4. D'autre part, il ressort des pièces du dossier que M. B... s'est borné à l'appui de ses moyens tirés de l'erreur de droit, de l'erreur manifeste d'appréciation et de la violation des stipulations de l'article 8 de la convention européenne de sauvegarde des droits de l'homme et des libertés fondamentales, à faire valoir devant le premier juge qu'il était entré en France le 22 juin 2015 sous couvert d'un visa de court séjour et qu'il résidait en France depuis plus de cinq ans, ayant travaillé depuis le mois de novembre 2015 pour le même employeur, et ayant établi le centre de ses intérêts personnels et familiaux, sans toutefois produire aucun document à l'appui de ses allégations, ni étayer celles-ci de plus de précisions.

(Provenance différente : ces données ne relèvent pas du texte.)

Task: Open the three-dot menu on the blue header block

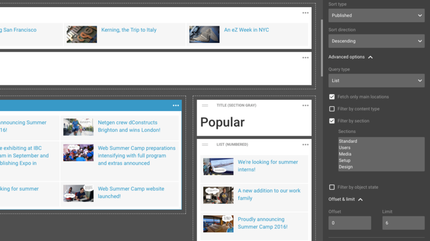Action: (x=176, y=105)
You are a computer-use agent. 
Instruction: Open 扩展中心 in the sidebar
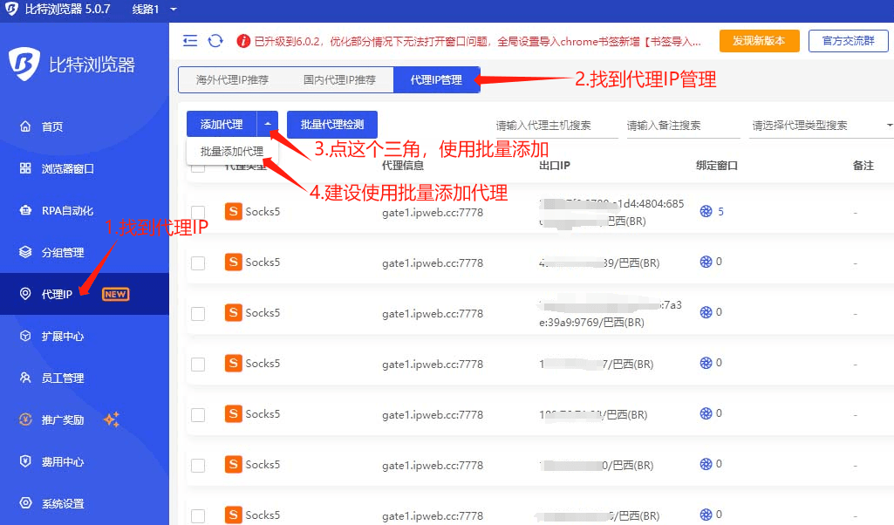pyautogui.click(x=63, y=336)
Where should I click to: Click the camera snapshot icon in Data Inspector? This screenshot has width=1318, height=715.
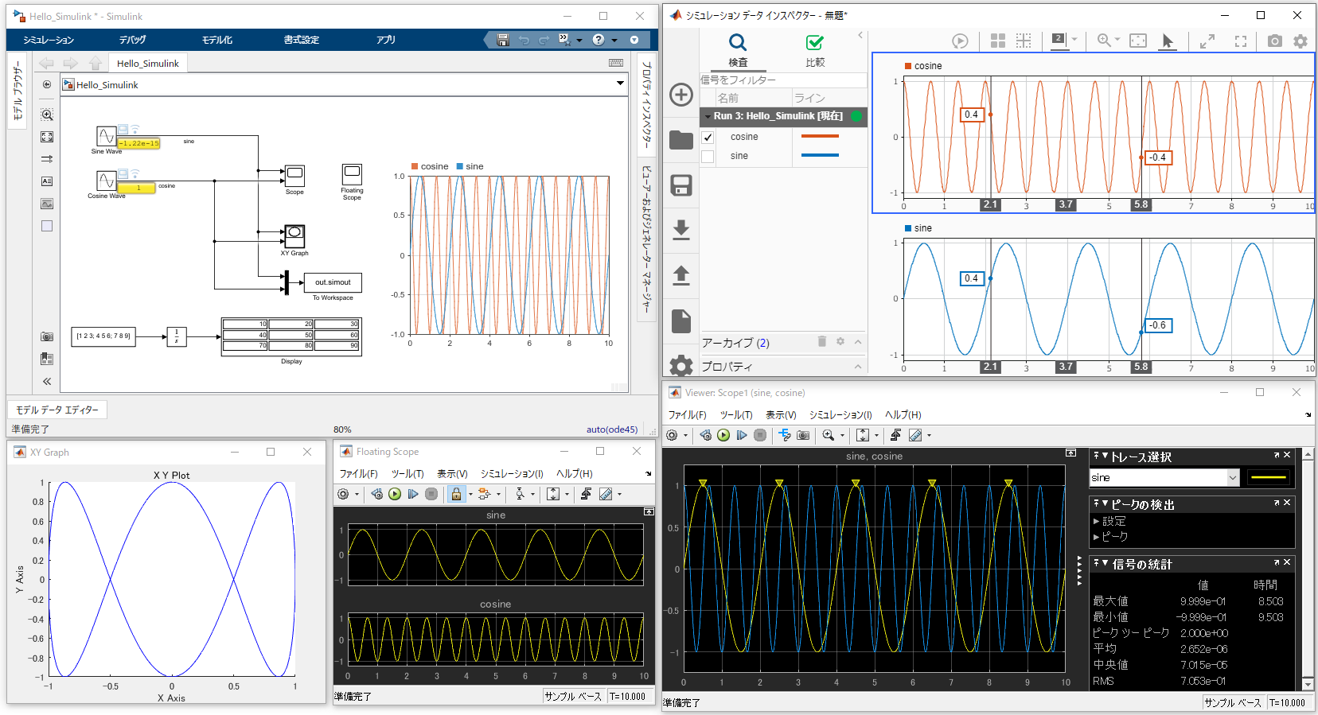click(x=1274, y=41)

Dans ces conditions, le premier juge a pu estimer que ces moyens étaient manifestement dépourvus des précisions permettant d'en apprécier le bien fondé.

5. Le président de la 11ème chambre du tribunal administratif de Montreuil n'a donc pas entaché son ordonnance d'irrégularité en rejetant la demande de M. B... sur le fondement des dispositions précitées du 7° de l'article R. 221-1 du code de justice administrative.

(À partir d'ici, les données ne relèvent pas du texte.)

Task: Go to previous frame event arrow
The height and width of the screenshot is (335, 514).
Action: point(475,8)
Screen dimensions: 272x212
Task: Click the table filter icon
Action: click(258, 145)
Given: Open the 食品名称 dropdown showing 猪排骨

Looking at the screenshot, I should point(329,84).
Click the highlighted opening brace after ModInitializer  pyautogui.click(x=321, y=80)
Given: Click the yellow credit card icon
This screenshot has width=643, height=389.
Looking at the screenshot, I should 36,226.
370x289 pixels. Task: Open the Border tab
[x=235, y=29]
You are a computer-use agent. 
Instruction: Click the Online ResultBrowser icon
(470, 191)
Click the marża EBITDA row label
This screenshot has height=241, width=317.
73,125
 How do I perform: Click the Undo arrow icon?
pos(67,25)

Sur la légalité de l'arrêté préfectoral :

En ce qui concerne le refus de titre de séjour :

6. En premier lieu, aux termes de l'article L. 435-1 du code de l'entrée et du séjour des étrangers et du droit d'asile : " L'étranger dont l'admission au séjour répond à des considérations humanitaires ou se justifie au regard des motifs exceptionnels qu'il fait valoir peut se voir délivrer une carte de séjour temporaire portant la mention "salarié", "travailleur temporaire" ou "vie privée et familiale", sans que soit opposable la condition prévue à l'article L. 412-1. (...) ".

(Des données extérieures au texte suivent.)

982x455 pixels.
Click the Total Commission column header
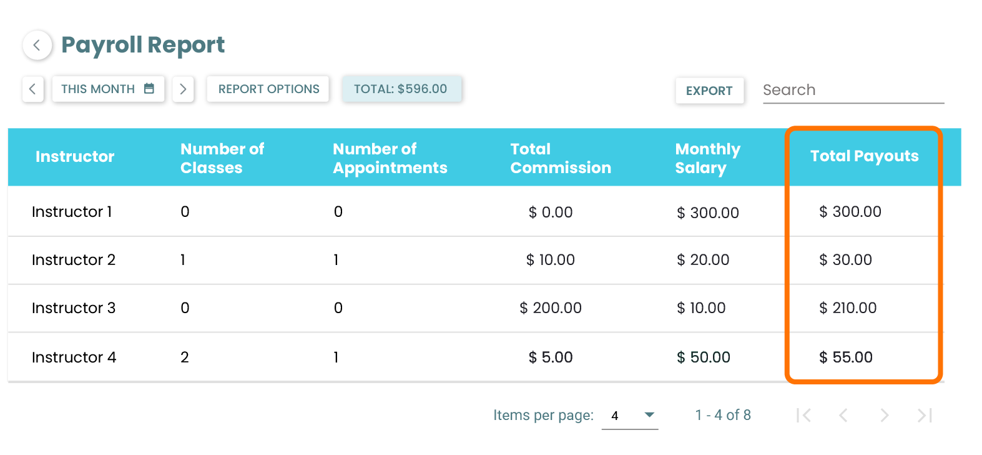pos(560,158)
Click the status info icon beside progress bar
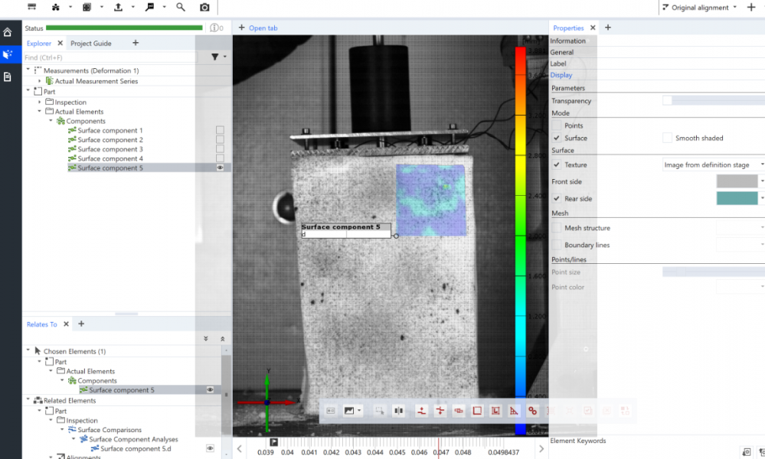 [x=214, y=28]
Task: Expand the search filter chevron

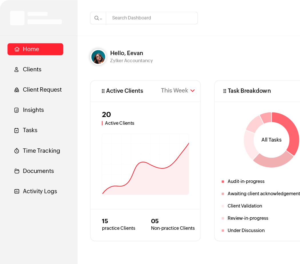Action: 101,19
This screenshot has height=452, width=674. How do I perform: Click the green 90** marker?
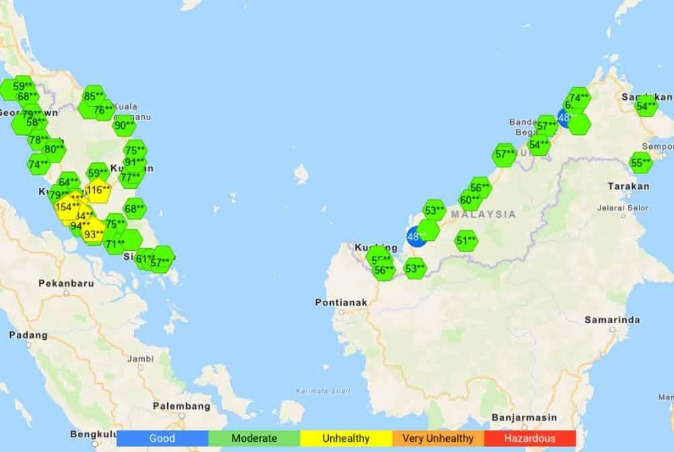[124, 125]
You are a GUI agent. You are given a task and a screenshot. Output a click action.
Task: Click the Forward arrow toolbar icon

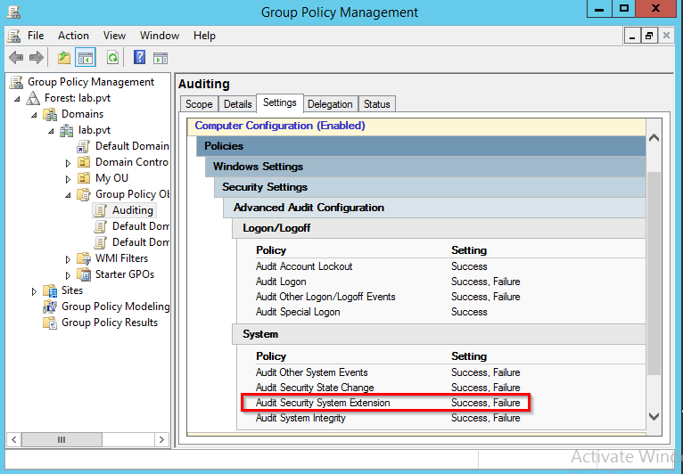tap(37, 58)
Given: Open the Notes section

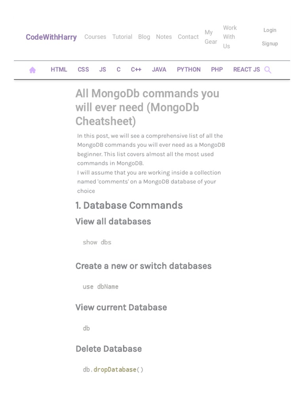Looking at the screenshot, I should pyautogui.click(x=164, y=37).
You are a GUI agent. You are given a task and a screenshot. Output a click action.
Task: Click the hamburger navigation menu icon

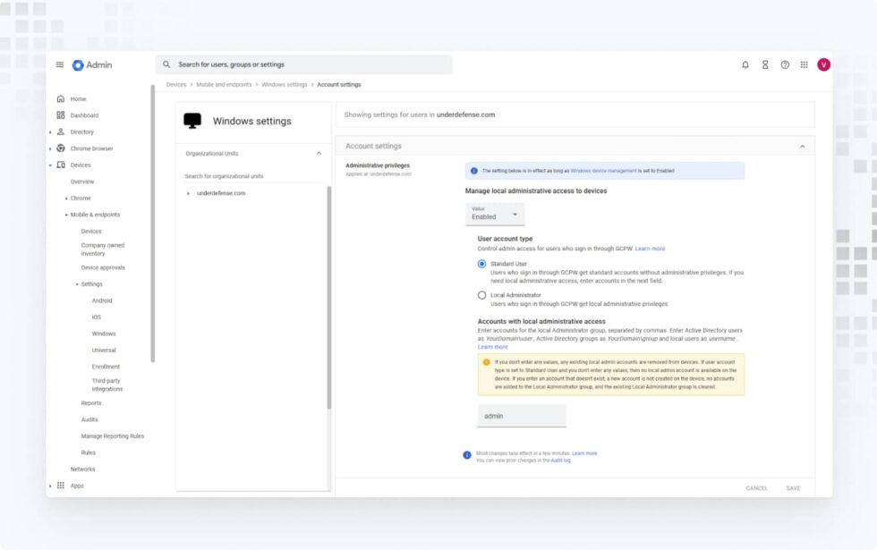(59, 64)
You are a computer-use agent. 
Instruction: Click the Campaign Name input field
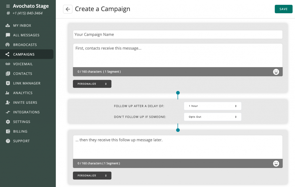coord(177,35)
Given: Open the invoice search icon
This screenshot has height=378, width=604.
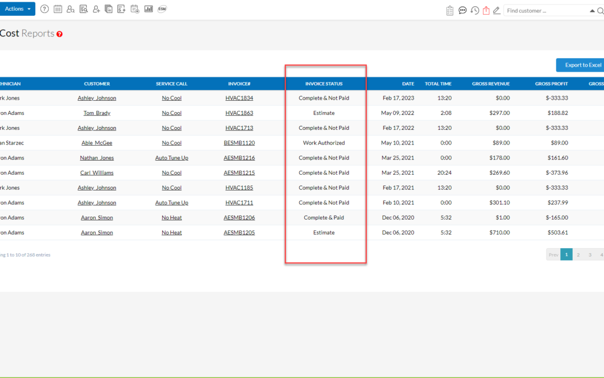Looking at the screenshot, I should (x=83, y=8).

7. Portant sur la délivrance des catégories de cartes de séjour temporaire prévues par les dispositions auxquelles il renvoie, l'article L. 435-1 du code de l'entrée et du séjour des étrangers et du droit d'asile n'institue pas une catégorie de titres de séjour distincte mais est relatif aux conditions dans lesquelles les étrangers peuvent être admis à séjourner en France soit au titre de la vie privée et familiale, soit au titre d'une activité salariée. Il fixe ainsi, notamment, les conditions dans lesquelles les étrangers peuvent être admis à séjourner en France au titre d'une activité salariée. Dès lors que l'article 3 de l'accord franco-tunisien prévoit la délivrance de titres de séjour au titre d'une activité salariée, un ressortissant tunisien souhaitant obtenir un titre de séjour au titre d'une telle activité ne peut utilement invoquer les dispositions de l'article L. 435-1 à l'appui d'une demande d'admission au séjour sur le territoire national, s'agissant d'un point déjà traité par l'accord franco-tunisien, au sens de l'article 11 de cet accord.

8. Toutefois, si l'accord franco-tunisien ne prévoit pas, pour sa part, de semblables modalités d'admission exceptionnelle au séjour, il y a lieu d'observer que ses stipulations n'interdisent pas au préfet de délivrer un titre de séjour à un ressortissant tunisien qui ne remplit pas l'ensemble des conditions auxquelles est subordonnée sa délivrance de plein droit. Il appartient au préfet, dans l'exercice du pouvoir discrétionnaire dont il dispose sur ce point, d'apprécier, en fonction de l'ensemble des éléments de la situation personnelle de l'intéressé, l'opportunité d'une mesure de régularisation.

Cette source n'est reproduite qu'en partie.